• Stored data
*****
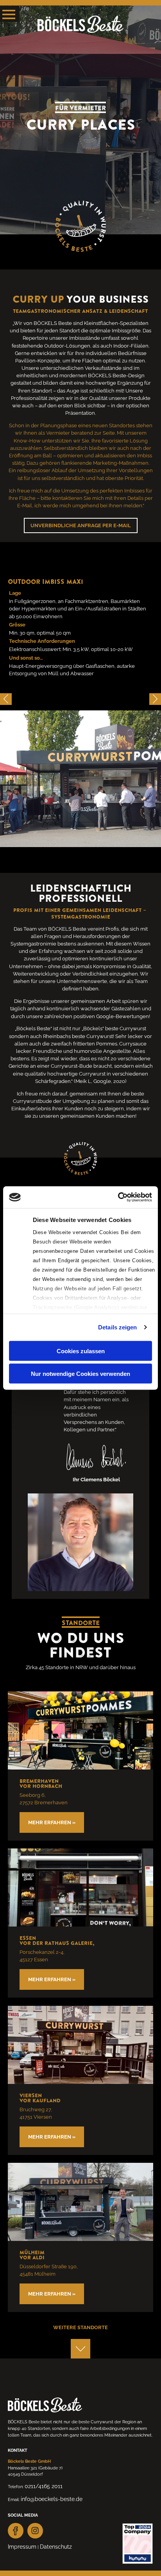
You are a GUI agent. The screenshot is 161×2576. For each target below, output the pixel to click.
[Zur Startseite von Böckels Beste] (80, 25)
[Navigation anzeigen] (10, 14)
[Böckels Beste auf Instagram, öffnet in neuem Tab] (35, 2531)
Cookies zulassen (81, 1350)
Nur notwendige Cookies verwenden (80, 1373)
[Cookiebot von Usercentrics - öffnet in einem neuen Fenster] (118, 1197)
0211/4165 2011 (44, 2486)
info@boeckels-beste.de (51, 2499)
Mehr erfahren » (51, 1822)
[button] (155, 699)
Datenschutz (56, 2546)
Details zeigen (117, 1327)
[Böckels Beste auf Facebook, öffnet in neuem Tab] (15, 2531)
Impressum (22, 2546)
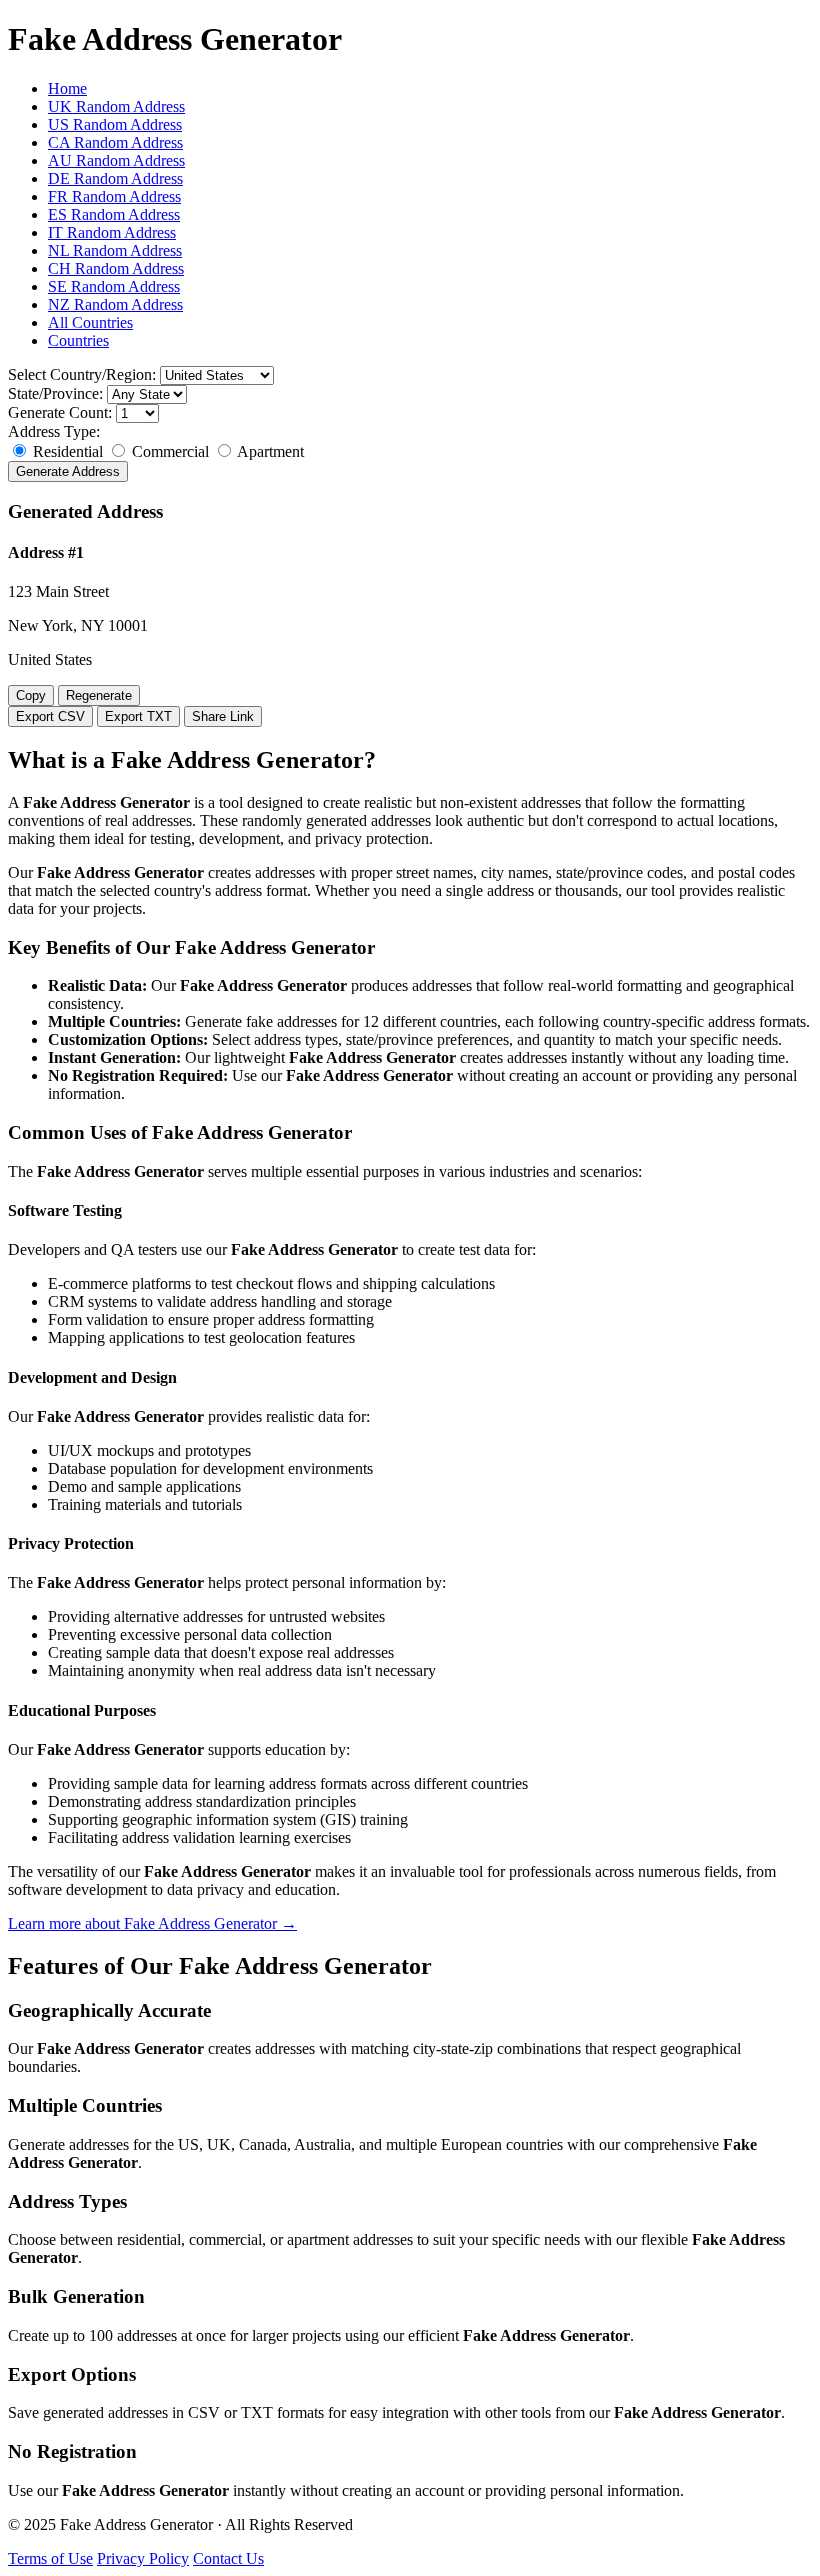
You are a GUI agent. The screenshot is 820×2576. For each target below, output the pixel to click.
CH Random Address (116, 268)
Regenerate (99, 695)
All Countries (90, 322)
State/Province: (55, 393)
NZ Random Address (115, 304)
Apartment (269, 451)
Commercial (170, 451)
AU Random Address (116, 160)
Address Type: (54, 431)
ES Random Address (114, 214)
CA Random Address (115, 142)
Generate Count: (60, 412)
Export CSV (50, 716)
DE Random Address (115, 178)
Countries (78, 340)
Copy (31, 695)
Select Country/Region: (82, 374)
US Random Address (115, 124)
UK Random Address (116, 106)
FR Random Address (114, 196)
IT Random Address (112, 232)
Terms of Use (50, 2558)
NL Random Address (115, 250)
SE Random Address (114, 286)
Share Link (223, 716)
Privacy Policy (143, 2558)
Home (67, 88)
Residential (68, 451)
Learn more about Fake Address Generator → (152, 1923)
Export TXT (138, 716)
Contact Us (228, 2558)
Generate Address (68, 471)
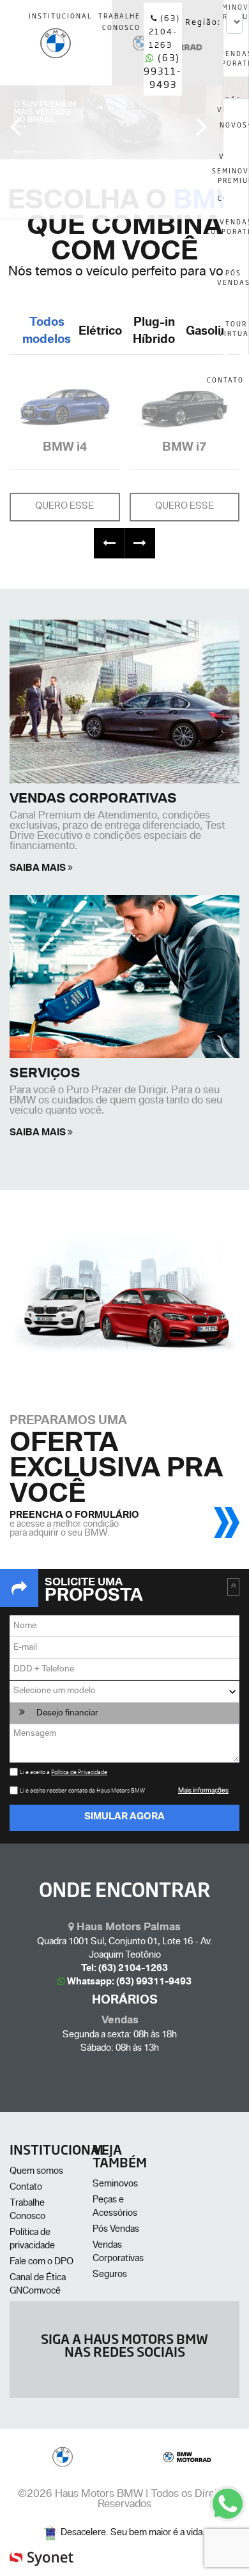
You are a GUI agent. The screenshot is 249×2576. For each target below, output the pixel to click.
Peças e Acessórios (115, 2207)
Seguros (110, 2275)
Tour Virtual (235, 328)
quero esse (64, 506)
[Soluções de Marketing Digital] (41, 2552)
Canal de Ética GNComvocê (38, 2285)
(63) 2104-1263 (164, 31)
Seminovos (115, 2184)
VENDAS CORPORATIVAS (235, 226)
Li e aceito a (63, 1772)
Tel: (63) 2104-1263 (124, 1969)
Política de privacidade (32, 2240)
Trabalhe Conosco (27, 2210)
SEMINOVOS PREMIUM (235, 175)
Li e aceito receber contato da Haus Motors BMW (83, 1790)
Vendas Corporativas (118, 2252)
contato (225, 379)
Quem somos (36, 2171)
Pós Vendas (116, 2229)
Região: (203, 21)
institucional (60, 15)
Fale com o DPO (41, 2262)
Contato (26, 2187)
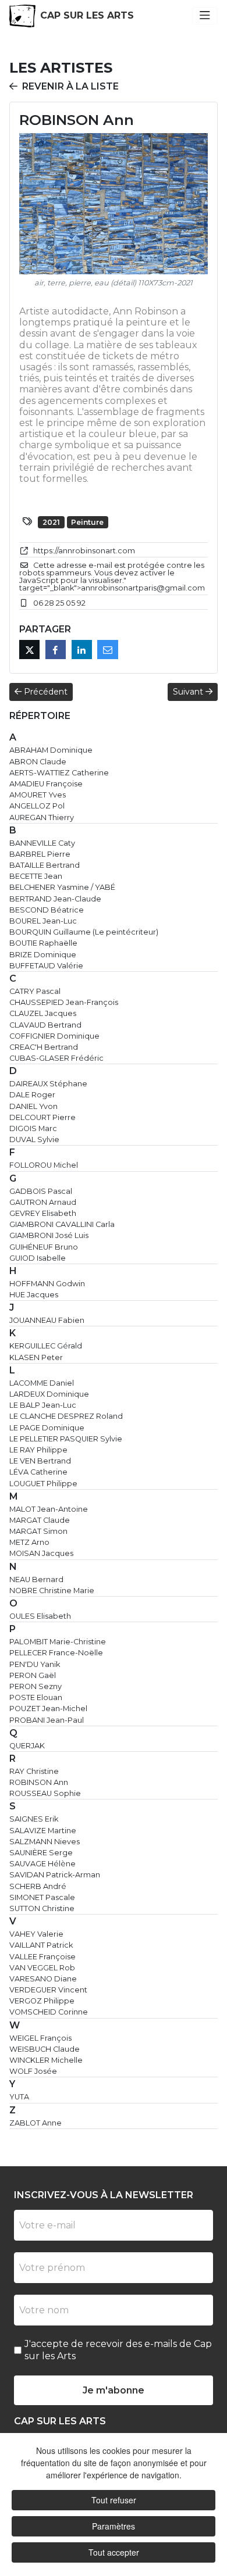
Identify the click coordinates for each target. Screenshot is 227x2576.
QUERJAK (27, 1745)
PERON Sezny (35, 1686)
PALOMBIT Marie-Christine (57, 1641)
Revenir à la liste (70, 86)
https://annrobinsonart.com (84, 550)
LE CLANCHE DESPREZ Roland (66, 1416)
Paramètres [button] (113, 2526)
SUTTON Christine (42, 1908)
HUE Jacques (33, 1294)
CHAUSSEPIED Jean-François (63, 1002)
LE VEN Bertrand (40, 1461)
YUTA (19, 2096)
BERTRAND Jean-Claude (55, 899)
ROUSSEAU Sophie (45, 1793)
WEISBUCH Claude (44, 2049)
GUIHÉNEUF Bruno (43, 1247)
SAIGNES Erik (33, 1819)
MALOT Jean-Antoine (48, 1509)
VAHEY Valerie (36, 1934)
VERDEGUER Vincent (48, 1989)
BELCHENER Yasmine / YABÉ (62, 887)
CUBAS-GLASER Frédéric (56, 1058)
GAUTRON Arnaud (42, 1202)
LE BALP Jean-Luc (42, 1405)
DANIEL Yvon (33, 1106)
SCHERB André (37, 1886)
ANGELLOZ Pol (37, 806)
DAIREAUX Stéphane (48, 1083)
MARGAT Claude (39, 1520)
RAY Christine (34, 1771)
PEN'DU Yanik (34, 1664)
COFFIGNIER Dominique (54, 1036)
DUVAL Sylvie (34, 1139)
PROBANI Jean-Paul (46, 1720)
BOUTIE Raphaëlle (43, 943)
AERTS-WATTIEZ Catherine (59, 772)
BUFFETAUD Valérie (46, 965)
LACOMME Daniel (41, 1383)
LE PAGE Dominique (46, 1427)
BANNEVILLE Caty (42, 843)
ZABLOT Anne (35, 2123)
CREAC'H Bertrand (43, 1047)
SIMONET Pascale (42, 1897)
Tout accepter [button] (113, 2552)
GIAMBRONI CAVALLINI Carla (62, 1224)
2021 (51, 522)
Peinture (87, 522)
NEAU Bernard (36, 1579)
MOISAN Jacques (41, 1553)
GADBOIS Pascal (40, 1191)
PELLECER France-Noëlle (56, 1652)
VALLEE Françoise (42, 1956)
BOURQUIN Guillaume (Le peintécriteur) (83, 932)
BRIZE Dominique (42, 954)
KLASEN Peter (36, 1357)
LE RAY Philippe (38, 1450)
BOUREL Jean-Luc (43, 921)
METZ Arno (29, 1542)
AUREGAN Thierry (41, 817)
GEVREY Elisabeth (42, 1213)
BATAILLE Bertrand (44, 865)
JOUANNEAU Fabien (46, 1320)
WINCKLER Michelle (46, 2060)
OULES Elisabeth (40, 1616)
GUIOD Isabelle (37, 1258)
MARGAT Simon (38, 1531)
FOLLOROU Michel (43, 1165)
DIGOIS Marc (33, 1128)
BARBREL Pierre (39, 854)
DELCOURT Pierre (42, 1117)
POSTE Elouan (35, 1697)
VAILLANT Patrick (41, 1945)
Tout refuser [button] (113, 2500)
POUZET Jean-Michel (48, 1708)
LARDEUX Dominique (49, 1394)
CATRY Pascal (35, 991)
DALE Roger (32, 1094)
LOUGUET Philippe (43, 1483)
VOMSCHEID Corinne (48, 2012)
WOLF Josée (33, 2071)
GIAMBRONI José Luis (48, 1235)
*****
Show every line in the entries above that contains the string "aceito".

• EXERCISE RESPONSE
Li e aceito a (63, 1772)
Li e aceito receber contato da Haus Motors BMW (83, 1790)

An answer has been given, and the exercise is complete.